(Given data Opens)

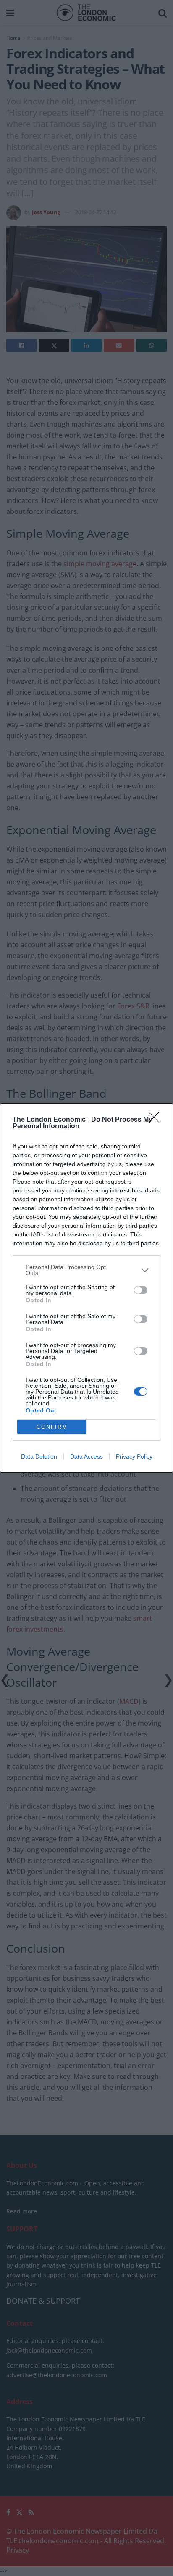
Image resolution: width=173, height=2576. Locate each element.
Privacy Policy (134, 1456)
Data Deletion (39, 1456)
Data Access (86, 1456)
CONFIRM (52, 1427)
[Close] (157, 1120)
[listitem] (86, 1270)
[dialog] (86, 1288)
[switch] (140, 1290)
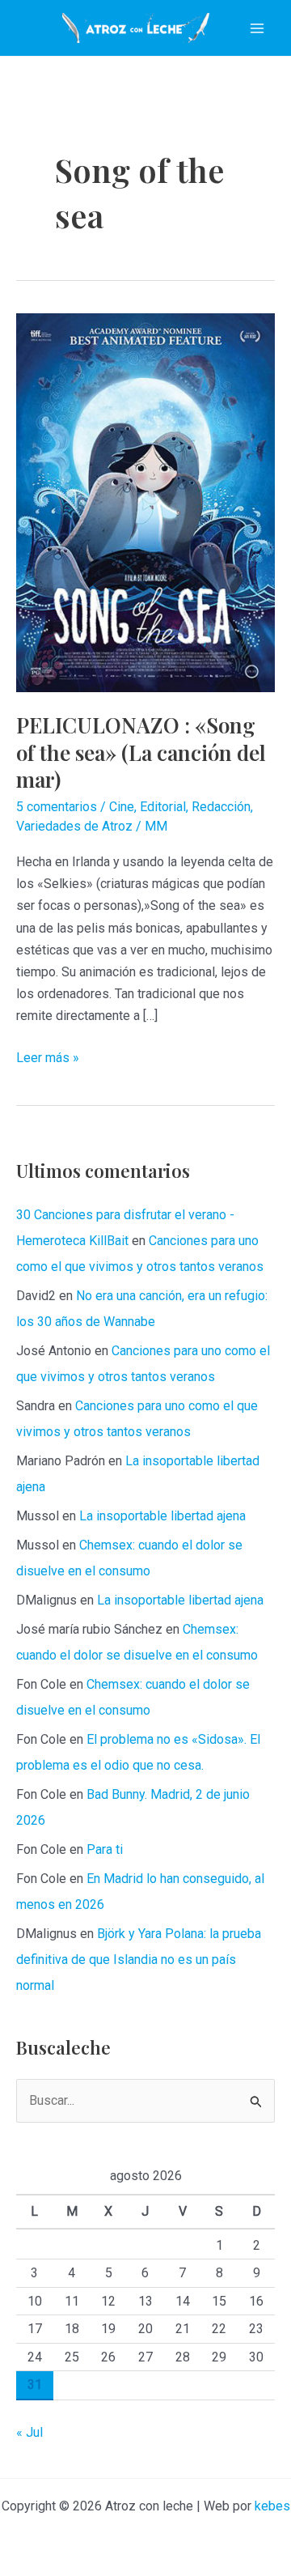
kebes (272, 2506)
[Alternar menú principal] (257, 28)
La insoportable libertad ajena (162, 1516)
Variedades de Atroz (74, 826)
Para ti (104, 1849)
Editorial (163, 806)
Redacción (221, 806)
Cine (121, 806)
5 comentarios (56, 806)
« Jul (29, 2432)
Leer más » (47, 1059)
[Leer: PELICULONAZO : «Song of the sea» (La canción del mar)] (145, 501)
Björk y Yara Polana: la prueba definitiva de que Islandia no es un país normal (138, 1959)
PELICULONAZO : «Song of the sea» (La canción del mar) (141, 752)
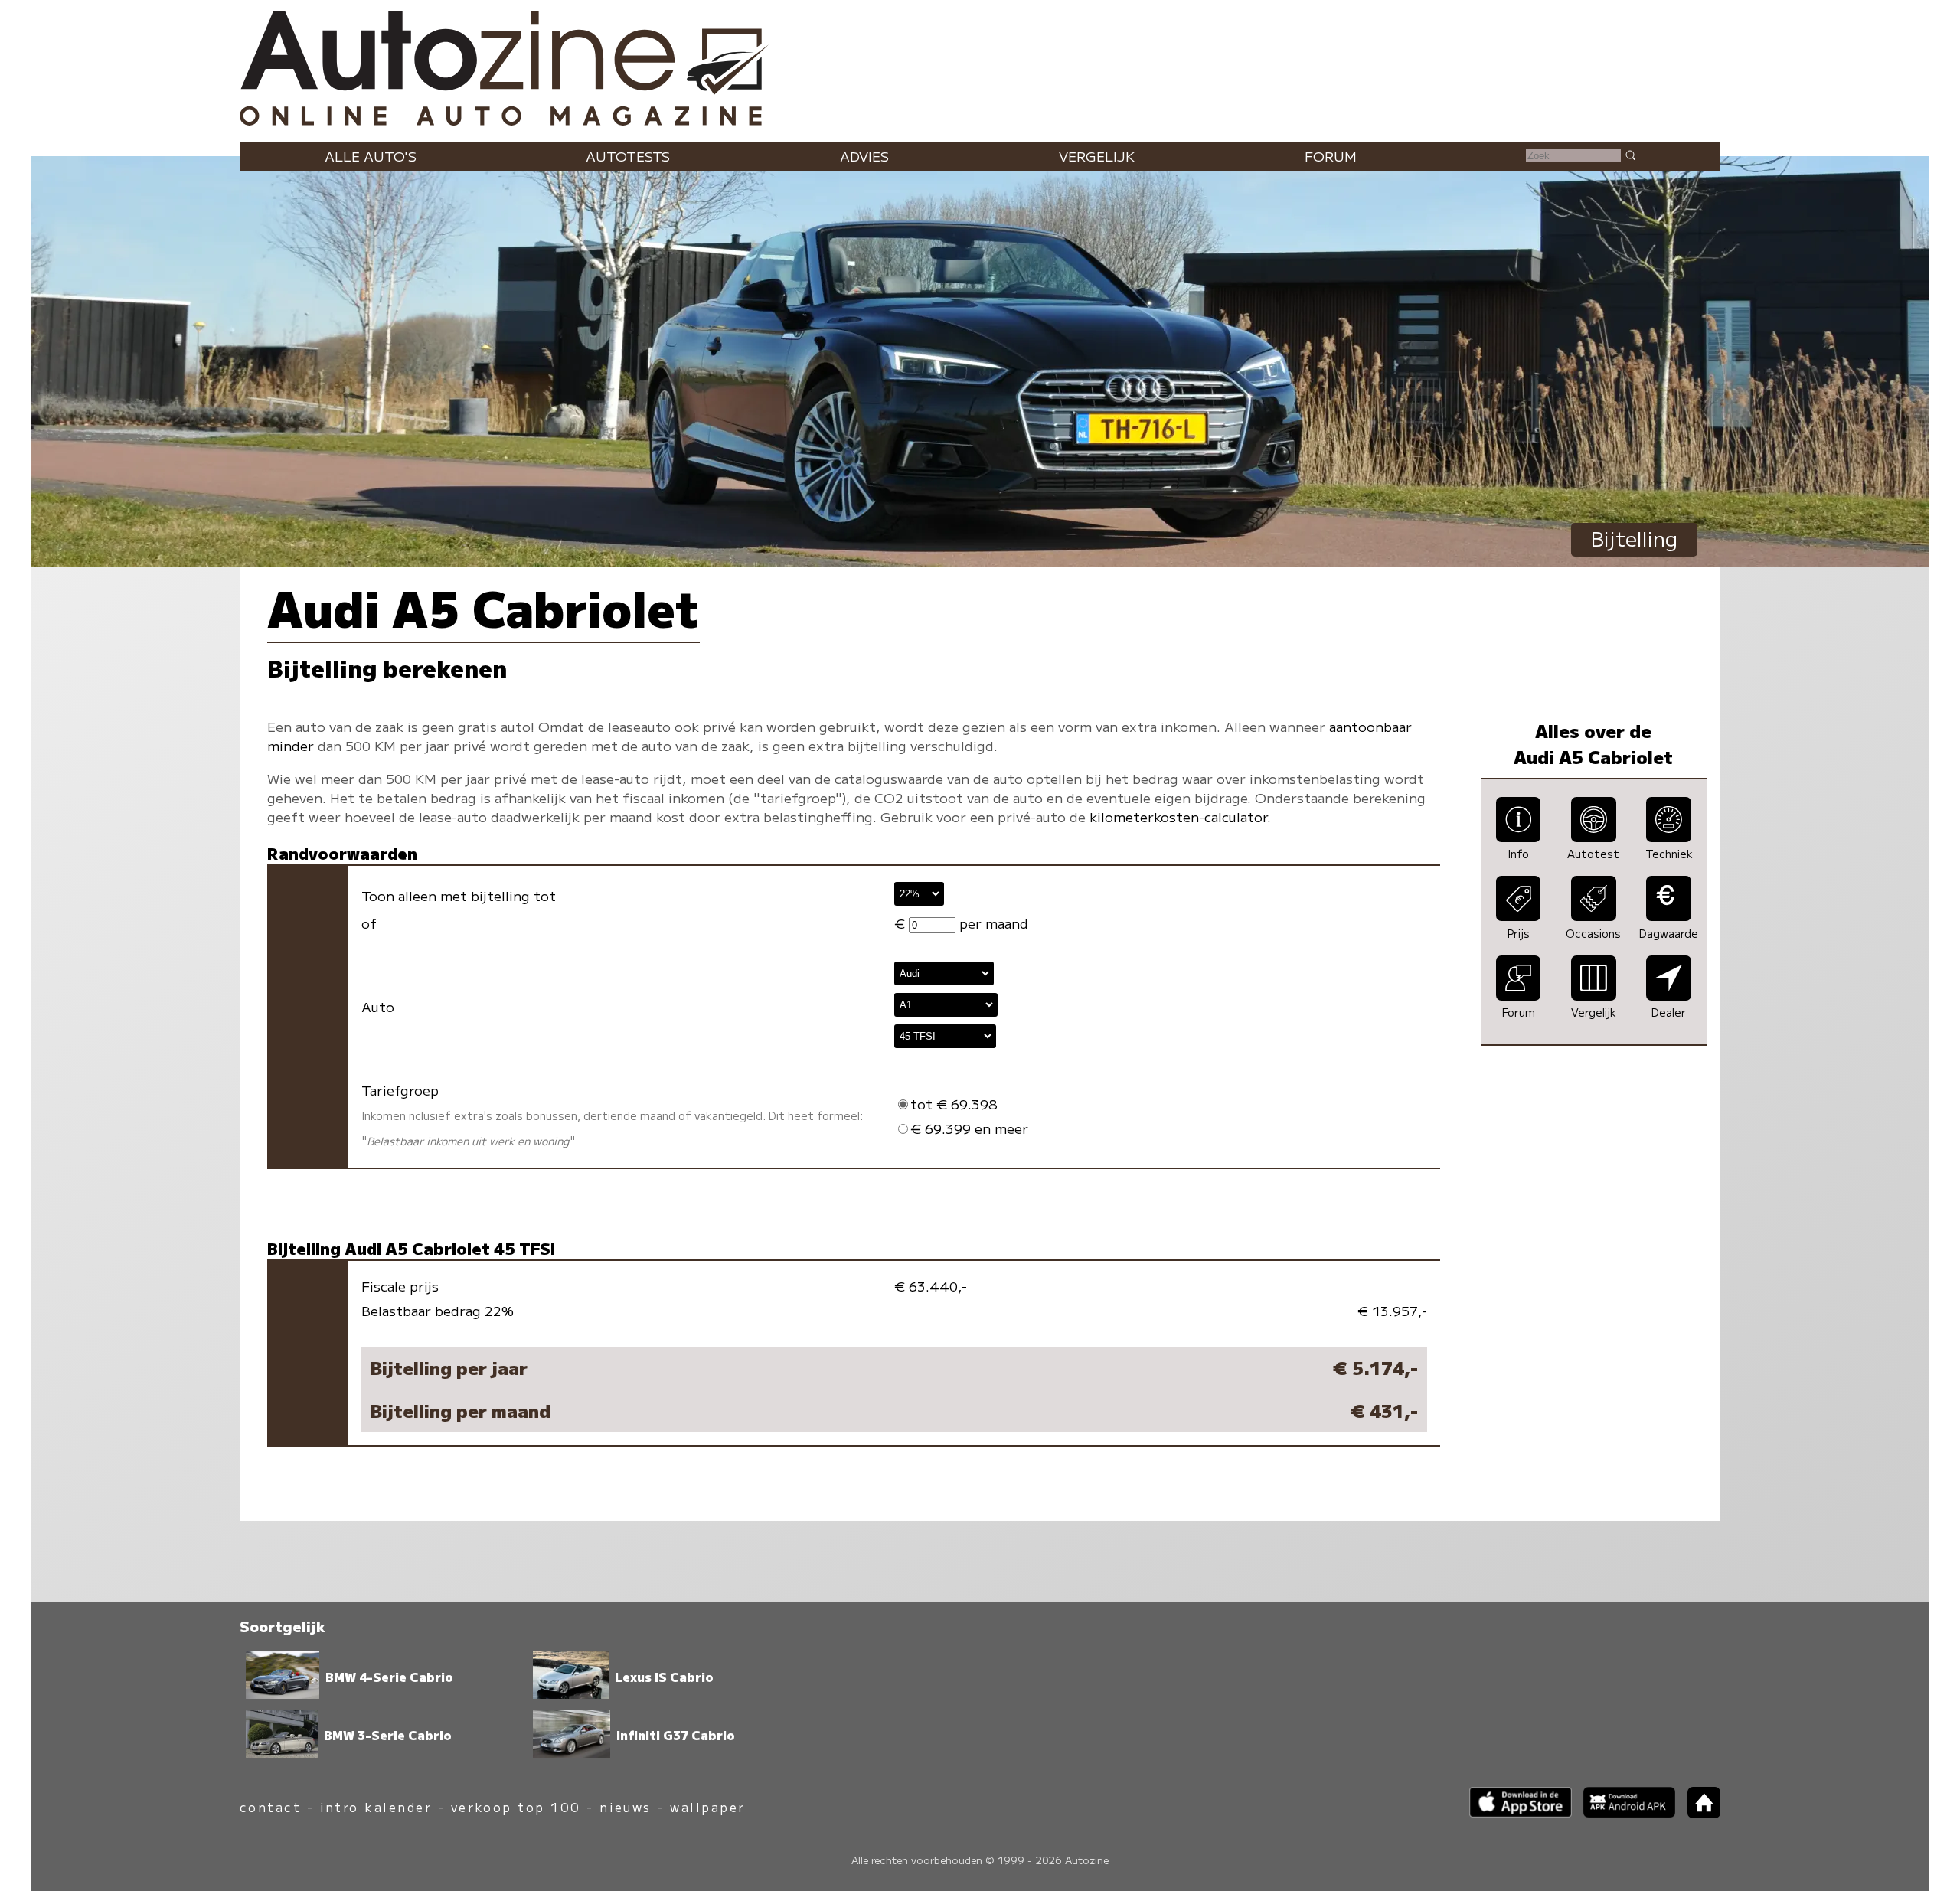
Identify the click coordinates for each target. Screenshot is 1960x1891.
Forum (1331, 155)
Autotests (628, 155)
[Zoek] (1630, 154)
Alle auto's (370, 155)
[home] (1698, 1813)
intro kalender (376, 1807)
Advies (864, 155)
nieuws (625, 1807)
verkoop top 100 (516, 1807)
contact (270, 1807)
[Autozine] (980, 64)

(Given data Closes)

### Requirement:
Above are the entries. Copy exactly the part that opens with the line containing "La insoportable libertad ajena (162, 1516)" and closes with the line containing "mar)] (145, 501)", and no more.

### Expected answer:
La insoportable libertad ajena (162, 1516)
Variedades de Atroz (74, 826)
Para ti (104, 1849)
Editorial (163, 806)
Redacción (221, 806)
Cine (121, 806)
5 comentarios (56, 806)
« Jul (29, 2432)
Leer más » (47, 1059)
[Leer: PELICULONAZO : «Song of the sea» (La canción del mar)] (145, 501)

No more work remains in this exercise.